Prolonged ceftriaxone-induced immune thrombocytopenia due to impaired drug clearance: a case report
Antibody-mediated drug-induced thrombocytopenia (DIT) typically requires the presence of the sensitizing drug in the plasma. Therefore, platelet (PLT) counts often start to recover 1 to 2 days after discontinuation of the offending medication. We present a case of ceftriaxone-induced DIT that resulted in severe, prolonged thrombocytopenia.
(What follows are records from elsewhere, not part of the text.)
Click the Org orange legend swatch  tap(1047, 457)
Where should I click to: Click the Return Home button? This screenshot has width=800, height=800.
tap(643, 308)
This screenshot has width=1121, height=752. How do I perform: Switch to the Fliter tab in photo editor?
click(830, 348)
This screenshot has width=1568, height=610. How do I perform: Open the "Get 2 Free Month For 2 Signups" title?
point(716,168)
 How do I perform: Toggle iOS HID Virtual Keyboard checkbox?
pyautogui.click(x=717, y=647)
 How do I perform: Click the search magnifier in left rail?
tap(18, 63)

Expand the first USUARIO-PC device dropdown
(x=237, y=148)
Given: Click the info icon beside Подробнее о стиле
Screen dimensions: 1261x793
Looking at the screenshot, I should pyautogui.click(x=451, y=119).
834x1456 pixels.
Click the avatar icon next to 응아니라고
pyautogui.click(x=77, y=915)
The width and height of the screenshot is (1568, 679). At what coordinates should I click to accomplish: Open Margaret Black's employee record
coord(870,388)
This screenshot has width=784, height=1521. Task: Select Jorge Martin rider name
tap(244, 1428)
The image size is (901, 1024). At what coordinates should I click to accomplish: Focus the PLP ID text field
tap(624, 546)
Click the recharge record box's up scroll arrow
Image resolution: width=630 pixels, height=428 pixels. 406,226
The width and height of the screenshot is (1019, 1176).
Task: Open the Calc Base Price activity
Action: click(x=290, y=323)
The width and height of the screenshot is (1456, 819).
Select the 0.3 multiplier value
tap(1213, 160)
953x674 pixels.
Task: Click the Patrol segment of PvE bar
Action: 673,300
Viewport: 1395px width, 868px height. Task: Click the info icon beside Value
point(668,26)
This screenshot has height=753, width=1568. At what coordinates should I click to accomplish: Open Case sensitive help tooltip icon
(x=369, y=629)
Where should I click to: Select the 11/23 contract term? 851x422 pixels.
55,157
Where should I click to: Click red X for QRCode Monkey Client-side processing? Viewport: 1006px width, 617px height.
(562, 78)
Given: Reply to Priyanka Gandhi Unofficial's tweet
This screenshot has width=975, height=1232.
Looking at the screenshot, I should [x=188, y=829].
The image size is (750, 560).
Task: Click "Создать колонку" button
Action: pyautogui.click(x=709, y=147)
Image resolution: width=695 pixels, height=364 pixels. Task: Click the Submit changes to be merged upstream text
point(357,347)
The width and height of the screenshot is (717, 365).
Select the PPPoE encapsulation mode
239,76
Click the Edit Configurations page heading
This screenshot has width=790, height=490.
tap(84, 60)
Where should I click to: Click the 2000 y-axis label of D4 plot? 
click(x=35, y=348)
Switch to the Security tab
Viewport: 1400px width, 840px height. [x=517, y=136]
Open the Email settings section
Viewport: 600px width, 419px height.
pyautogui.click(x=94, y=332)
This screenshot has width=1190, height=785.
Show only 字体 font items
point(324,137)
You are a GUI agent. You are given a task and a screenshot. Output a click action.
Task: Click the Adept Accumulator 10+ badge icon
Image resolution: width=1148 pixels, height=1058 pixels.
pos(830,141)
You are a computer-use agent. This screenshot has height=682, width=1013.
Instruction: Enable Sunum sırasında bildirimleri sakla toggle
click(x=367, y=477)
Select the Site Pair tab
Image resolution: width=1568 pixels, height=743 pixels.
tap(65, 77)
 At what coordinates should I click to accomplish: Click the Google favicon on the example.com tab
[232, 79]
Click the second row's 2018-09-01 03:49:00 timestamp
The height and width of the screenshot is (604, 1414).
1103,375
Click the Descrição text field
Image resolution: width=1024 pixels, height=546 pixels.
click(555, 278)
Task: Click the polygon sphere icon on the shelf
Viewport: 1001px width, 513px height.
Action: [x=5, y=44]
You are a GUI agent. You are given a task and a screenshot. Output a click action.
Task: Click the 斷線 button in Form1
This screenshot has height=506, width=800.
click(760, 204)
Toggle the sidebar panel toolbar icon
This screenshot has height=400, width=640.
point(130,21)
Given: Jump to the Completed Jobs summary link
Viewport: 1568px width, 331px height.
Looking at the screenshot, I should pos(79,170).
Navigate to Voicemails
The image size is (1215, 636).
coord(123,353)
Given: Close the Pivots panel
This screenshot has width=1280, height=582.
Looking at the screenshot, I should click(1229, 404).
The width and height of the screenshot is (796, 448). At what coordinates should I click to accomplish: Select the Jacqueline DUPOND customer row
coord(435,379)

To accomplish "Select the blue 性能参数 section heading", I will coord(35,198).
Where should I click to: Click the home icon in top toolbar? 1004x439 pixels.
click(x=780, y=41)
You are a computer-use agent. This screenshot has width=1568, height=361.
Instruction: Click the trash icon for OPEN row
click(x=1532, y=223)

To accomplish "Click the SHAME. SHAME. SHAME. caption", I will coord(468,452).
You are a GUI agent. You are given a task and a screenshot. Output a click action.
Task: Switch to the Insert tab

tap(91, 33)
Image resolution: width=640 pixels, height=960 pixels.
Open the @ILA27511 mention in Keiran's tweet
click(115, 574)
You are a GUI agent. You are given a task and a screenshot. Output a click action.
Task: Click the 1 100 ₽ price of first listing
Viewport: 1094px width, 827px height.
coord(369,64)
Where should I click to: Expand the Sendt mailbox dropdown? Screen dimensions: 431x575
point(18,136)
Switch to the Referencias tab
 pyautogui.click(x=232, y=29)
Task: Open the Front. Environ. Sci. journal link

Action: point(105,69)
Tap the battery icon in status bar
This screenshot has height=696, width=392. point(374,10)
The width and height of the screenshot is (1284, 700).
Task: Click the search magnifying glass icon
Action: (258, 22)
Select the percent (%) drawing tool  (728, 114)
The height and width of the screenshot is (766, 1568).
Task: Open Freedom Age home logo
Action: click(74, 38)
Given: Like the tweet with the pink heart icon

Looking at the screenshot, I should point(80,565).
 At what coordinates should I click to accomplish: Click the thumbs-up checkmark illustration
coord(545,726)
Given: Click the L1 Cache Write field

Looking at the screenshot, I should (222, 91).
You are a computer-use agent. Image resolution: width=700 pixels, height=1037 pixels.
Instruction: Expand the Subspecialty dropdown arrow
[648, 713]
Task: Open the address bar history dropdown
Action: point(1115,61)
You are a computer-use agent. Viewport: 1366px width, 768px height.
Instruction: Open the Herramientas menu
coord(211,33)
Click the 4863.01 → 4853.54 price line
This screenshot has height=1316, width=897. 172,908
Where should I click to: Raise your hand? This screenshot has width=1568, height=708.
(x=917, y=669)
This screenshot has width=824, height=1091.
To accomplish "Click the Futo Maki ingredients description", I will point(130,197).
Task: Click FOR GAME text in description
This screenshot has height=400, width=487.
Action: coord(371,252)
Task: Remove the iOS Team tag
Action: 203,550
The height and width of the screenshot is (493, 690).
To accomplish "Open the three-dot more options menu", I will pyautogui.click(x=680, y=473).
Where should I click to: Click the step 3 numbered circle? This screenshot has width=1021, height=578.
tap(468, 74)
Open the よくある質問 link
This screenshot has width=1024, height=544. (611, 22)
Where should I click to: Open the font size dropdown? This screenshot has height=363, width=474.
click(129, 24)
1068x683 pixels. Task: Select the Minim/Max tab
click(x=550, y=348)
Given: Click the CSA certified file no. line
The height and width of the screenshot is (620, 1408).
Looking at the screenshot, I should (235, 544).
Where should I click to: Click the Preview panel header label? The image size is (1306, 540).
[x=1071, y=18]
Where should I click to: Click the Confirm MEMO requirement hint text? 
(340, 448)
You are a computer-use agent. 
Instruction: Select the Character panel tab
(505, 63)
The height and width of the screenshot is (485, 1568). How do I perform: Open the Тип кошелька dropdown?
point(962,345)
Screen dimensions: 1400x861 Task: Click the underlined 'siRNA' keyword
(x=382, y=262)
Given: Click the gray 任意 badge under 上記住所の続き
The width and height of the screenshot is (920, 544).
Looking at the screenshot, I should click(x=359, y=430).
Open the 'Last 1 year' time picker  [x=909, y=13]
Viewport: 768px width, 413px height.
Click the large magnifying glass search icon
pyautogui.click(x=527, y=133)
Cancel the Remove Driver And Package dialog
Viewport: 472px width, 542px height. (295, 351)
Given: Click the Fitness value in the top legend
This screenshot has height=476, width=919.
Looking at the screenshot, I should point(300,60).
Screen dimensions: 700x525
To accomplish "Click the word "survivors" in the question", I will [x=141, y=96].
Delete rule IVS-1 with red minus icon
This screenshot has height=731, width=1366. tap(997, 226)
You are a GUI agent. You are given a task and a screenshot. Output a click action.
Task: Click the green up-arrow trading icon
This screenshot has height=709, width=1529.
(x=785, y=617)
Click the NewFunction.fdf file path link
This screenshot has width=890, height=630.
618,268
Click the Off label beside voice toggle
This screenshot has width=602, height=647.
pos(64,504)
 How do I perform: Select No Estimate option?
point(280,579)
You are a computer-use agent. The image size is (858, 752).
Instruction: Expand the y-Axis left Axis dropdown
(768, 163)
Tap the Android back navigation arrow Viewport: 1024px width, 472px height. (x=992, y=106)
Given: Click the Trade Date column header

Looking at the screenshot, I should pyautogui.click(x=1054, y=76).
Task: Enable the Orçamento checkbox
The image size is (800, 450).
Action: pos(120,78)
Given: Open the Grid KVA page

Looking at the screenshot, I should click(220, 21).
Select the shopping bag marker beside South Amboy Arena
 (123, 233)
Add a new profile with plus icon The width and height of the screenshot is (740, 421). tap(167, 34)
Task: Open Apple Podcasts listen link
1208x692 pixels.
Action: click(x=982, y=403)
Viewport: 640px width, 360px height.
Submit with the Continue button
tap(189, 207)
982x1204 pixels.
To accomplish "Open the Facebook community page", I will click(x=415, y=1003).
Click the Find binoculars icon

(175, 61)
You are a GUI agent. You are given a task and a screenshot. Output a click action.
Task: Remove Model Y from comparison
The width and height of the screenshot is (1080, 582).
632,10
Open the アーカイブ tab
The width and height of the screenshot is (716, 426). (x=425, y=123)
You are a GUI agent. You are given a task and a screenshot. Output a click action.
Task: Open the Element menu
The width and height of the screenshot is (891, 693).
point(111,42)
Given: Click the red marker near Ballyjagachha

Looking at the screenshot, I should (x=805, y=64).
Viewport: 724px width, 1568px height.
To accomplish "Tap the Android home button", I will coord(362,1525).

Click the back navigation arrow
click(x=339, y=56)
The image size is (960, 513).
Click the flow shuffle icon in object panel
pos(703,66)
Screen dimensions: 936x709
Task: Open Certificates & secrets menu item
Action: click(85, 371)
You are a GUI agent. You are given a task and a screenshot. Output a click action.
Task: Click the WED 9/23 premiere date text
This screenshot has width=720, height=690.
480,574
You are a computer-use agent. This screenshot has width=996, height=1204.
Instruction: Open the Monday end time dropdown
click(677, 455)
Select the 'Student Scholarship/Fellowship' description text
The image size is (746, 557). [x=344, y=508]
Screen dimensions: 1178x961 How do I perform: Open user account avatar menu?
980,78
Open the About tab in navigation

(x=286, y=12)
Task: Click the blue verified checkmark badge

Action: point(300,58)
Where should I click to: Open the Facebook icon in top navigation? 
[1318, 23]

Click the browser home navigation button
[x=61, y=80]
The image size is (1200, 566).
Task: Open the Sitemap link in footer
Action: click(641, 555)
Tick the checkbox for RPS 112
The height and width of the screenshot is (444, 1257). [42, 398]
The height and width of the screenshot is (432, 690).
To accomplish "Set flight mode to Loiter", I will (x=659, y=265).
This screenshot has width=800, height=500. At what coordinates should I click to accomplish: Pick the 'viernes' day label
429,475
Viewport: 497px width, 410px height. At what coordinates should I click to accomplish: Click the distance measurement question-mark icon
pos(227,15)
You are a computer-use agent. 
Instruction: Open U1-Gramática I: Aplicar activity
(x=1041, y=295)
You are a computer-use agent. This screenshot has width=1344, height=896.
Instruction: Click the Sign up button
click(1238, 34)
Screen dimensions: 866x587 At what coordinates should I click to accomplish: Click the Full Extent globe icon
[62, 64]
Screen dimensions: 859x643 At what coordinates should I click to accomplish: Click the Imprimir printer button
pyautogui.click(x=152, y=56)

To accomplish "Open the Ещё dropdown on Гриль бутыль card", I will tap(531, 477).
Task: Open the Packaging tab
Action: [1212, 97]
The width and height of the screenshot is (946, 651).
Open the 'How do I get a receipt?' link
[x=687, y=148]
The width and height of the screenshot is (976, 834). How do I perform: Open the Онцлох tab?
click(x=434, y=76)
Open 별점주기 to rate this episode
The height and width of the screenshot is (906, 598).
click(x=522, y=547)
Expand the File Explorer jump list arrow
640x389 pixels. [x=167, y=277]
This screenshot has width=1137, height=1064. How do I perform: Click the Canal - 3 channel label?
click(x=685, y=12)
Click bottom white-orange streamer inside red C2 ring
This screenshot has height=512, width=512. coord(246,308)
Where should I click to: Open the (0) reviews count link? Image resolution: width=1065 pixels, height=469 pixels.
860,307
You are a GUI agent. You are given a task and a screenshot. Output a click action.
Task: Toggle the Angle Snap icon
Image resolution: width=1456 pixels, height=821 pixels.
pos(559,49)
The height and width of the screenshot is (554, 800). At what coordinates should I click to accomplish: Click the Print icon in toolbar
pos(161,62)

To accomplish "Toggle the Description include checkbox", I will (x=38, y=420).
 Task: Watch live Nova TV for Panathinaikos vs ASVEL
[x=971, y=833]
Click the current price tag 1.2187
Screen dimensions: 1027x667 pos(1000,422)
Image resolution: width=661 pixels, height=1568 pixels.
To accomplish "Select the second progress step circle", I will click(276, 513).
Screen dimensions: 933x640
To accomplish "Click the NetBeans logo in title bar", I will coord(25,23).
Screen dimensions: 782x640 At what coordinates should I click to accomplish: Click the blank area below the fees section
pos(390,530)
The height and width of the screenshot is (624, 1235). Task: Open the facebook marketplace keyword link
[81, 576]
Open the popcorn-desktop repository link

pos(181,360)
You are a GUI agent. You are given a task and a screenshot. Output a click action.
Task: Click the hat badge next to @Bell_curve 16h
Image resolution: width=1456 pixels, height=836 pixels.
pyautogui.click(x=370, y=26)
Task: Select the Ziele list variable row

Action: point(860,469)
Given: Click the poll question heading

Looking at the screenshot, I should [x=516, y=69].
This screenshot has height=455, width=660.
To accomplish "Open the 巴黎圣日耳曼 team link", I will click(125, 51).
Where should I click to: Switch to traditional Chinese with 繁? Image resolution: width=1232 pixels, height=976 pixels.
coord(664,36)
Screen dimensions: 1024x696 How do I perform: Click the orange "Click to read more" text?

A 65-year-old woman with liver and renal insufficiency was transferred to our hospital for liver transplant evaluation. Two days after a 5-day course of ceftriaxone, her PLT count declined from a stable baseline of approximately 70 × 109/L to a value of 3 × 109/L, with coincident onset of mucocutaneous purpura. Her PLT count remained in the 1 × 109 to 6 × 109/L range until her death 13 days later, despite intravenous immune globulin, steroids, and PLT transfusions. The persistently low PLT count impeded central catheter placement for hemodialysis and possible therapeutic plasmapheresis. A strong ceftriaxone-dependent, PLT-reactive antibody was identified in a sample drawn 7 days after ceftriaxone was last administered, and ceftriaxone remained detectable in her serum for at least 8 days after the last dose.
A ceftriaxone-dependent, PLT-reactive antibody was responsible for the persistent thrombocytopenia in this patient. Although DIT is generally expected to improve within a few days of drug discontinuation, impaired drug clearance can significantly alter the outcome. This case highlights the importance of altered drug metabolism and clearance in critically ill patients, especially those with combined hepatic and renal dysfunction. DIT should be strongly suspected in patients with acute thrombocytopenia, and all treatment options to reduce serum drug levels should be seriously considered.